Artan Iljazi

Personal information
- Date of birth: 24 February 1999 (age 27)
- Place of birth: Kumanovo, Macedonia
- Height: 1.91 m (6 ft 3 in)
- Position: Goalkeeper

Team information
- Current team: Ballkani
- Number: 1

Youth career
- 0000–2017: Milano Kumanovë
- 2017–2018: Shkëndija

Senior career*
- Years: Team / Apps / (Gls)
- 2018–2020: Shkëndija / 2 / (0)
- 2018–2019: → Gostivari (loan)
- 2020–2025: Shkupi / 57 / (0)
- 2025–: Ballkani / 49 / (0)

International career
- 2016: Macedonia U19 / 1 / (0)

= Artan Iljazi =

Macedonian footballer (born 1999)

Artan Iljazi (born 24 February 1999) is a Macedonian professional footballer who plays as a goalkeeper for Kosovo Superleague club Ballkani.

==Club career==
===Early career and Shkëndija===
Iljazi began his football career in his hometown with Milano Kumanovë. In 2017, he joined the youth academy of Shkëndija, one of Macedonia's leading clubs, where he continued his development toward professional football.

====Loan to Gostivari====
For the 2018–19 season, Iljazi was loaned to Gostivari to gain regular first‑team playing time, aiding his transition to senior professional football.

===Shkupi===
On 25 June 2020, Iljazi signed with Shkupi in the Macedonian First League. Over subsequent seasons, he became a regular member of the squad as Shkupi competed near the top of the league.

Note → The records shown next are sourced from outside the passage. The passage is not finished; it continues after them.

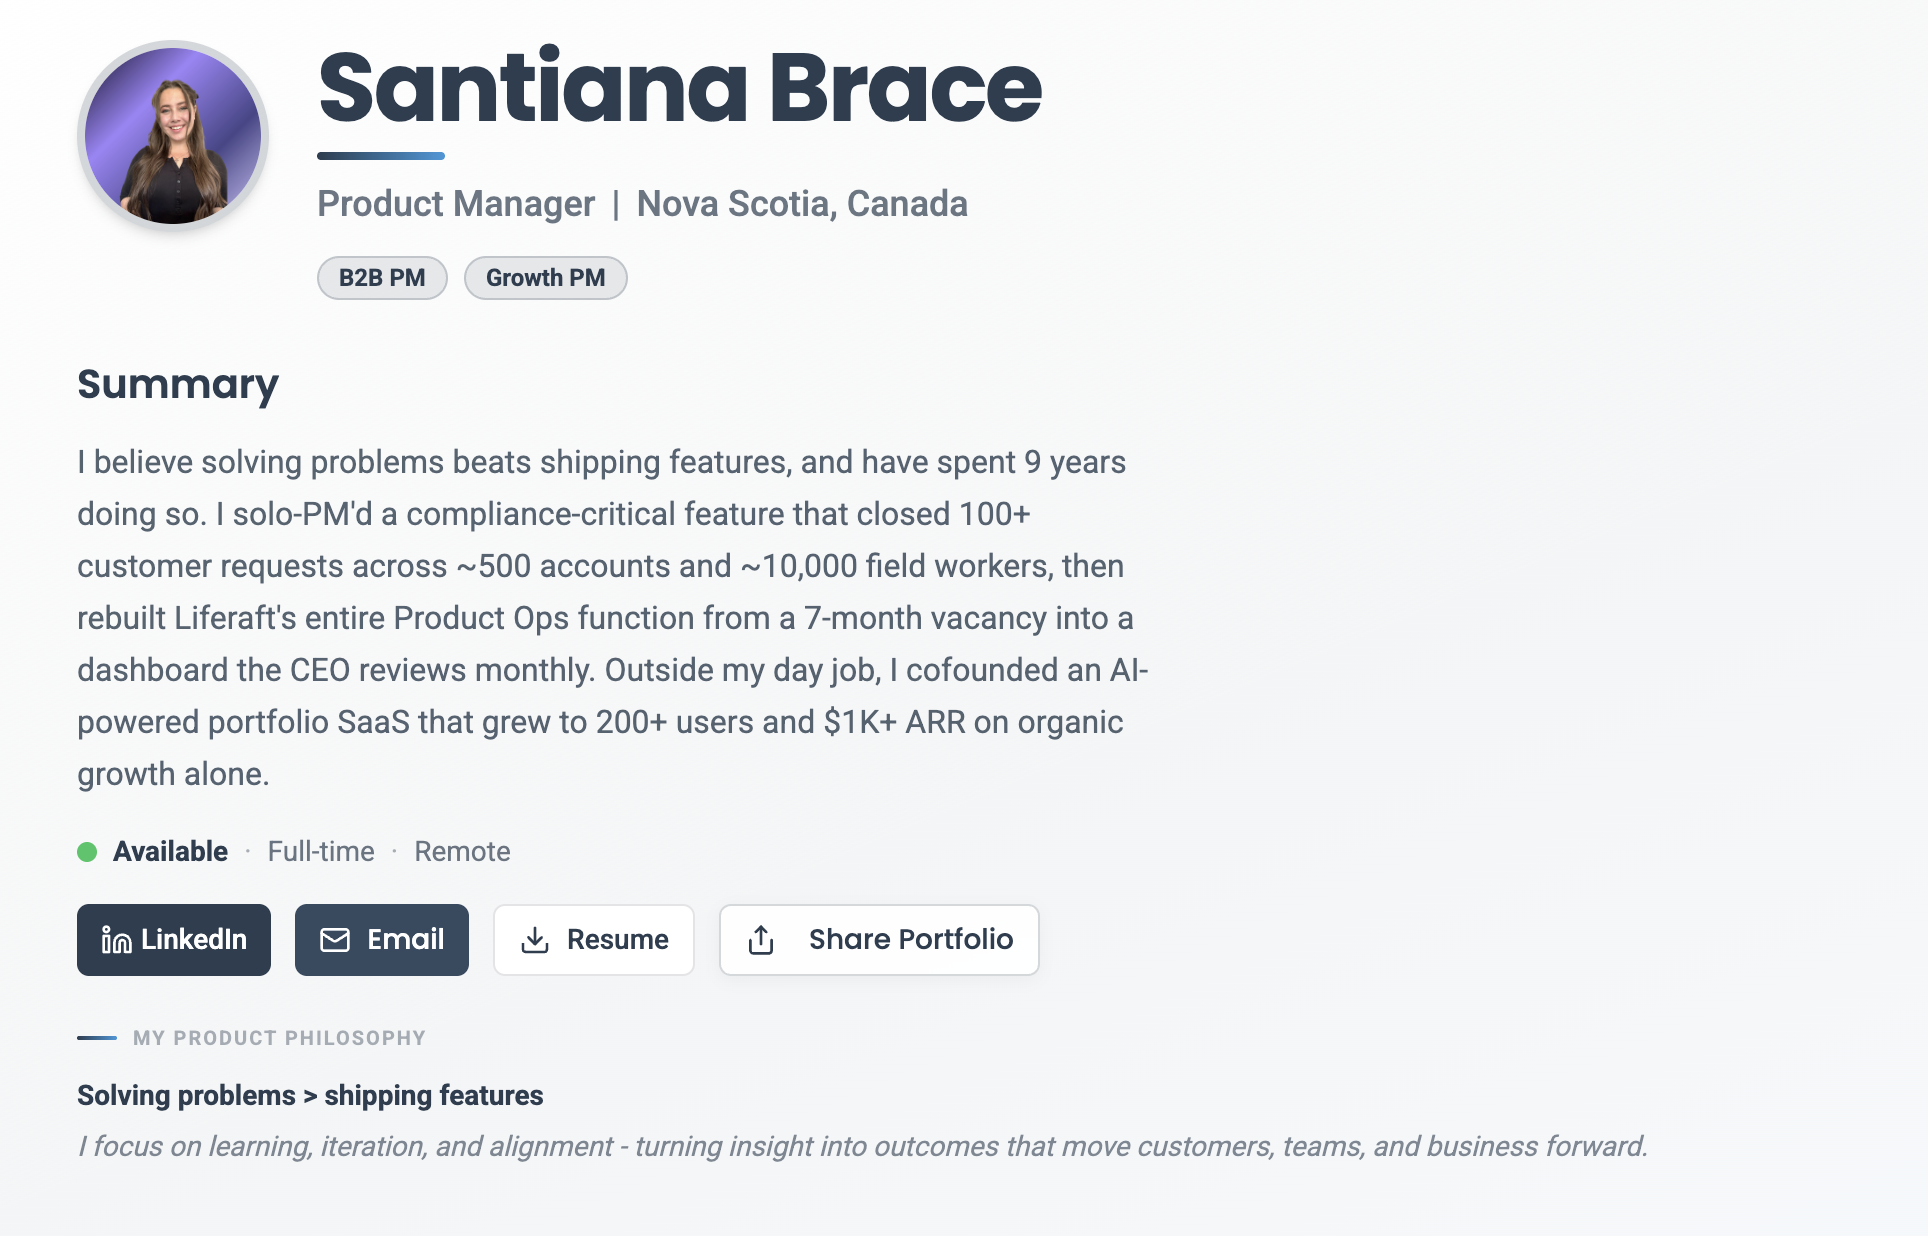
Task: Click the green availability status dot
Action: 87,852
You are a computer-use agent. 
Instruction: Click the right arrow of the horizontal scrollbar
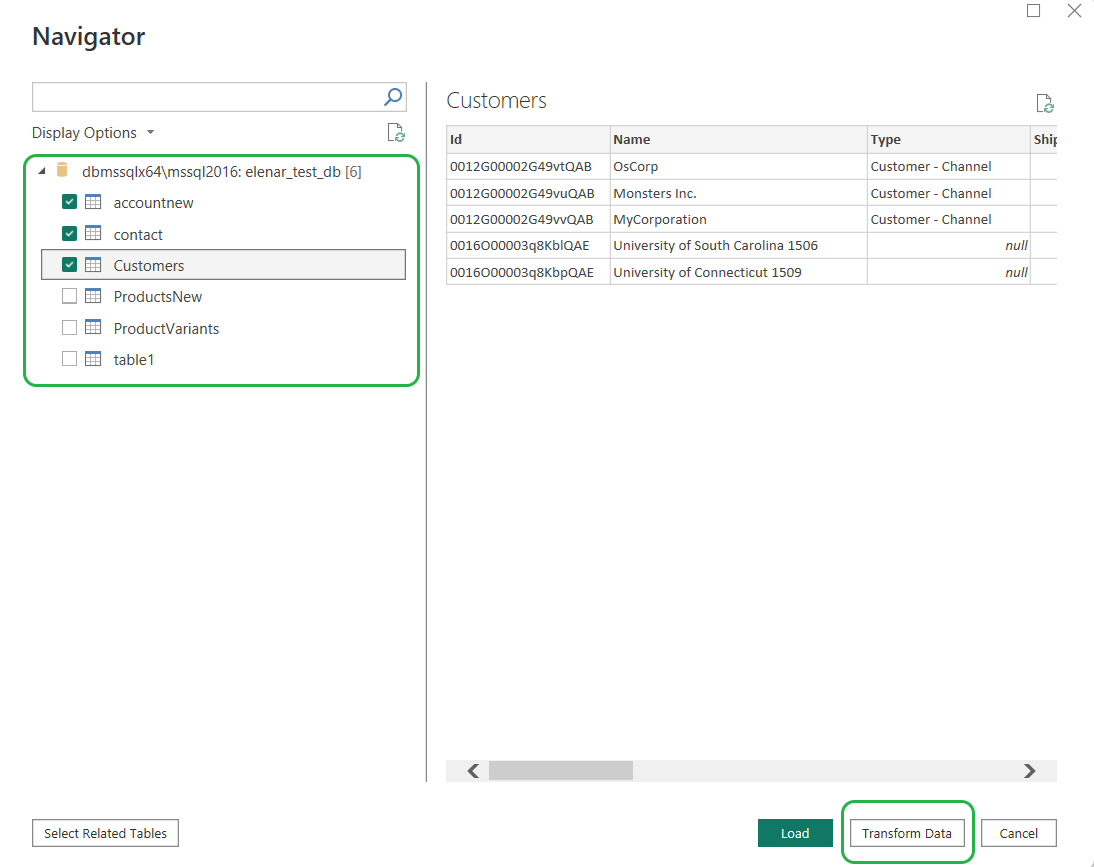[1030, 770]
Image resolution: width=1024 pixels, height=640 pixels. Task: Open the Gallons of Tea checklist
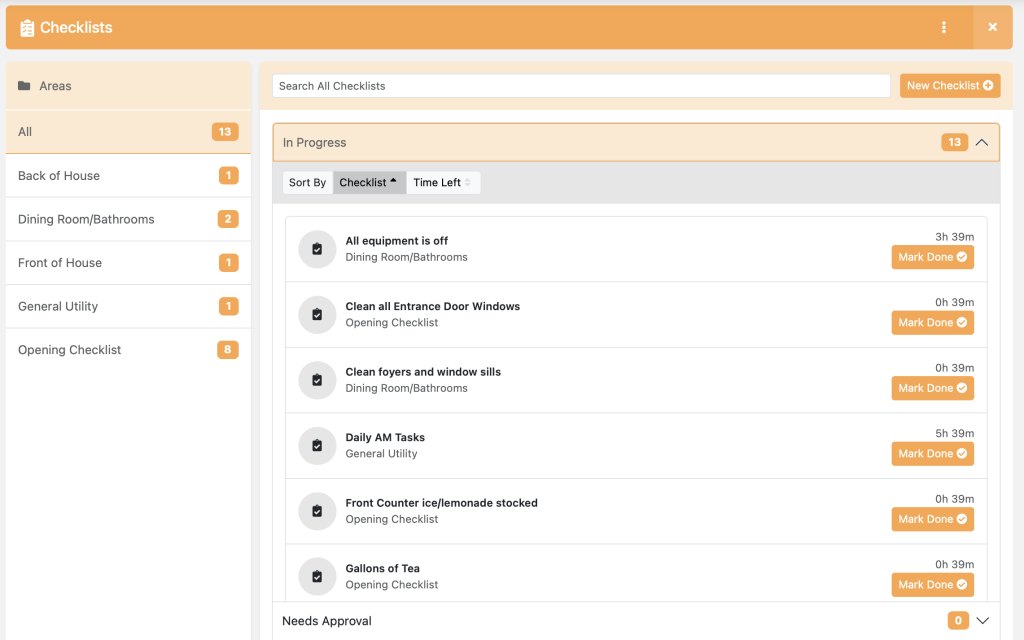tap(382, 569)
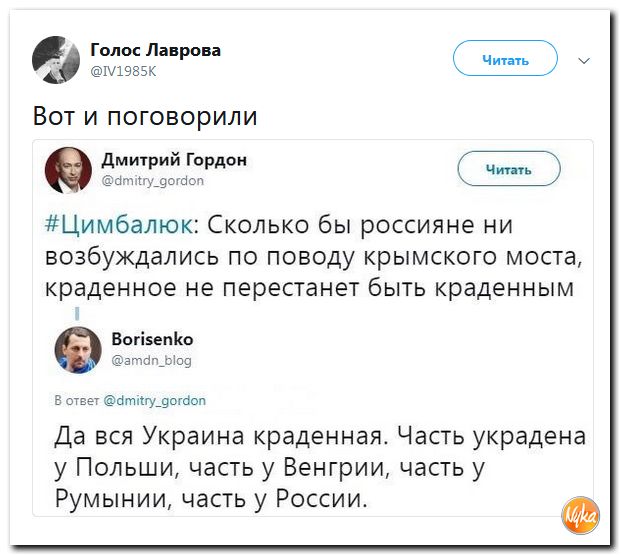Open tweet options chevron menu
Viewport: 621px width, 556px height.
(585, 60)
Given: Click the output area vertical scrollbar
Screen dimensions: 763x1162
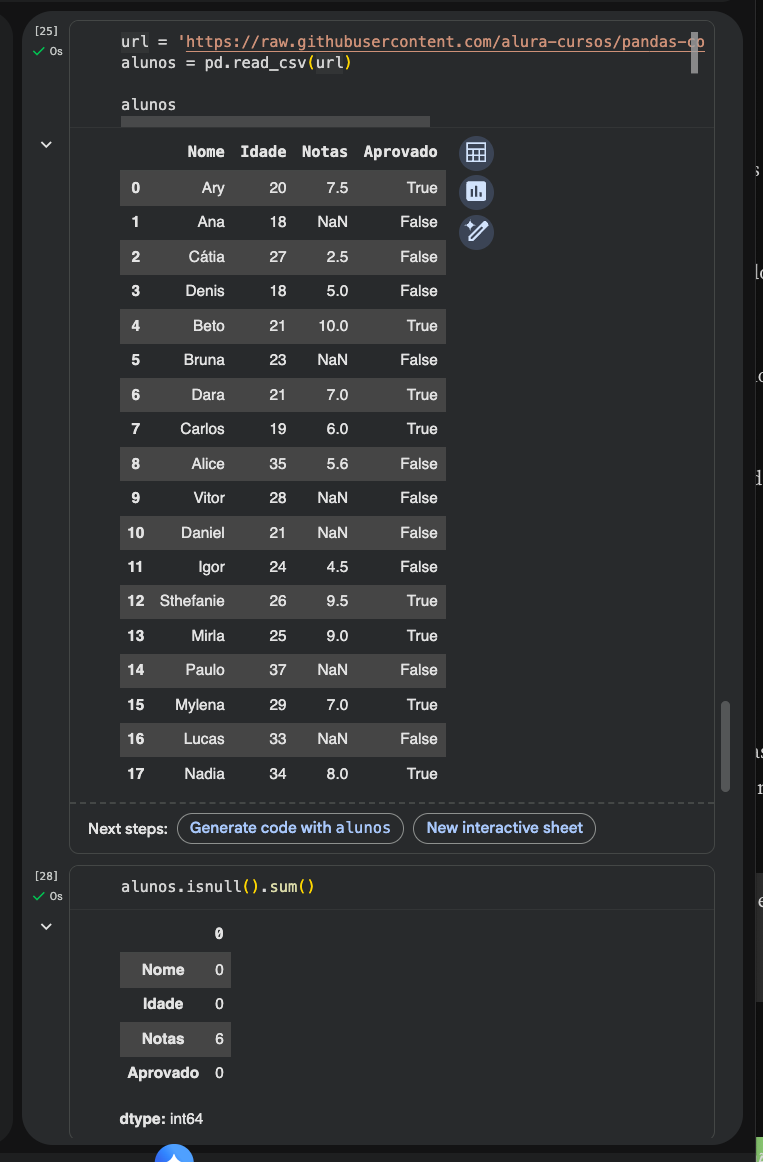Looking at the screenshot, I should (726, 746).
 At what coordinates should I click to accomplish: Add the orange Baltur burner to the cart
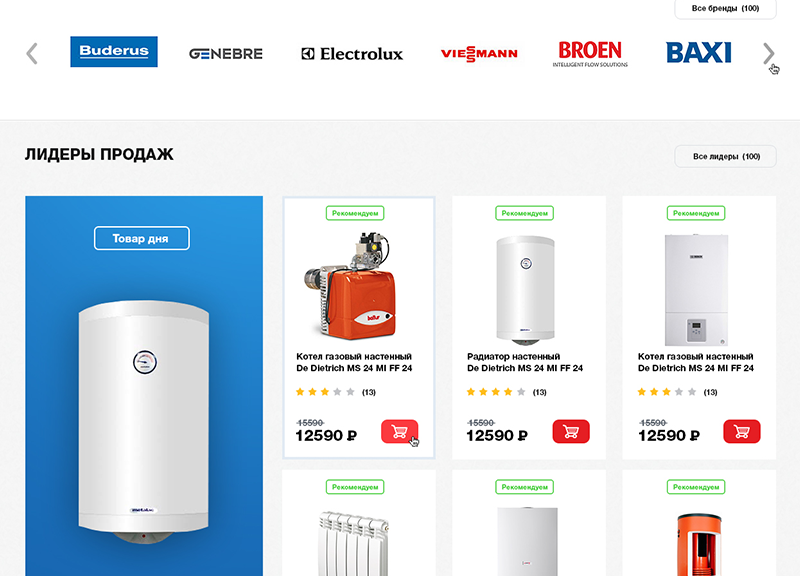(x=399, y=432)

Iljazi was part of the Shkupi team that won the Macedonian First League title in the 2021–22 season, marking a major achievement in the club's history.

===Ballkani===
In January 2025, Iljazi transferred to Ballkani in the Kosovo Superleague. The move was reported by multiple regional sports outlets as a key signing for the reigning Kosovan champions. He quickly established himself as the club’s first‑choice goalkeeper and featured prominently in league matches.

==International career==
Iljazi represented Macedonia at under‑19 level, earning one cap in 2016 while competing in youth international fixtures.